Cocanougher Benjamin, Aypar Umut, McDonald Amber, Hasadsri Linda, Bennett Michael J, Edward Highsmith W, D'Aco Kristin
University of Rochester School of Medicine and Dentistry, Department of Pediatrics, Division of Genetics, Rochester, NY, USA.

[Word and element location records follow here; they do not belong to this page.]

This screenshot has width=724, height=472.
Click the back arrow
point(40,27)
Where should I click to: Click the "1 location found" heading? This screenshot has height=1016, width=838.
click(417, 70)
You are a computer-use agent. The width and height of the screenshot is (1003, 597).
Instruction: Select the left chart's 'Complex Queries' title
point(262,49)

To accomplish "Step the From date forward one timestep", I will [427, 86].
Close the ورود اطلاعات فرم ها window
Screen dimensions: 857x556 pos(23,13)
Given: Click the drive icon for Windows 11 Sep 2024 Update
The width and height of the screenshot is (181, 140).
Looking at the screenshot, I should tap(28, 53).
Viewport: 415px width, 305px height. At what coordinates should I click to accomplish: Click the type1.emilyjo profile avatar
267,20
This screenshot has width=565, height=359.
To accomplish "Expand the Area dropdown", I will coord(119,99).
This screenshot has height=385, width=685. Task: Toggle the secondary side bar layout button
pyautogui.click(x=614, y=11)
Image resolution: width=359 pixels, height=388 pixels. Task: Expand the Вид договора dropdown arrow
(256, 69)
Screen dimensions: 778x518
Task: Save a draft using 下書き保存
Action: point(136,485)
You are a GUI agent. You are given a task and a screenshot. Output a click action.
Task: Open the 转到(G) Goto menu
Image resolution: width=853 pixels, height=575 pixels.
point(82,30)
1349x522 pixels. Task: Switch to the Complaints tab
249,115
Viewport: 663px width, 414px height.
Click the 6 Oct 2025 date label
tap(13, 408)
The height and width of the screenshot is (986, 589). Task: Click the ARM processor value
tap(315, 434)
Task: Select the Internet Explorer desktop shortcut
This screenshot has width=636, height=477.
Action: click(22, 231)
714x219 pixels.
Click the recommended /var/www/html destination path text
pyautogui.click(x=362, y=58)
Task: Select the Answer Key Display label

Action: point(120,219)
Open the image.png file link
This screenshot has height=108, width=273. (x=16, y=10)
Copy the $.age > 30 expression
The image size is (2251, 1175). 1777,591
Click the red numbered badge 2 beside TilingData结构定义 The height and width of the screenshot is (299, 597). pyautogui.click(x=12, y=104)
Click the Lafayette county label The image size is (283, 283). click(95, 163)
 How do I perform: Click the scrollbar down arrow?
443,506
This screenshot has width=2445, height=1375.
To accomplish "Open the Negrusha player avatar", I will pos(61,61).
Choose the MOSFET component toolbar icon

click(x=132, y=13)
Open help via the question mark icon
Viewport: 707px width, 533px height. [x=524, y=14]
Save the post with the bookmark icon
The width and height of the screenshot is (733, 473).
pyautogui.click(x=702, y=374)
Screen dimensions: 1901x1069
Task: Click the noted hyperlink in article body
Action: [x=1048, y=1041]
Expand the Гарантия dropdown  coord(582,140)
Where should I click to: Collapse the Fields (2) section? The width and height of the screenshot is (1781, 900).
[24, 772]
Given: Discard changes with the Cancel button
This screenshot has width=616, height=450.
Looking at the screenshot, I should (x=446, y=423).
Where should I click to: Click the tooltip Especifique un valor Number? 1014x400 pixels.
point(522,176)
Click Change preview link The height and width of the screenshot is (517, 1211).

Molecular Genetics Laboratory, Department of Laboratory Medicine and Pathology, Mayo Clinic, Rochester, MN, USA.
Mol Genet Metab Rep. 2015 Jan 21;2:61-64. doi: 10.1016/j.ymgmr.2014.12.004. eCollection 2015 Mar.
Galactosemia is an inborn error of galactose metabolism caused by mutations in the gene. Though early detection and galactose restriction prevent severe liver disease, affected individuals have persistently elevated biomarkers and often neuro-developmental symptoms. We present a teenage compound heterozygote for a known pathogenic mutation (H132Q) and a novel variant of unknown significance (S222N), with nearly absent erythrocyte GALT enzyme activity but normal biomarkers and only mild anxiety despite diet non-adherence. This case is similar to a previously reported S135L mutation. In this report we investigate the novel S222N variant and critically evaluate a clinically puzzling case.
半乳糖血症是一种由该基因中的突变引起的先天性半乳糖代谢紊乱疾病。尽管早期检测和限制半乳糖摄入可预防严重的肝脏疾病,但受影响的个体生物标志物持续升高,且常伴有神经发育症状。我们报告了一名青少年复合杂合子,其携带一个已知的致病突变(H132Q)和一个意义不明的新变异(S222N),红细胞半乳糖-1-磷酸尿苷转移酶(GALT)酶活性几乎缺失,但生物标志物正常,尽管未坚持饮食控制,仅有轻度焦虑症状。该病例与先前报道的S135L突变相似。在本报告中,我们研究了新的S222N变异,并对这一临床疑难病例进行了批判性评估。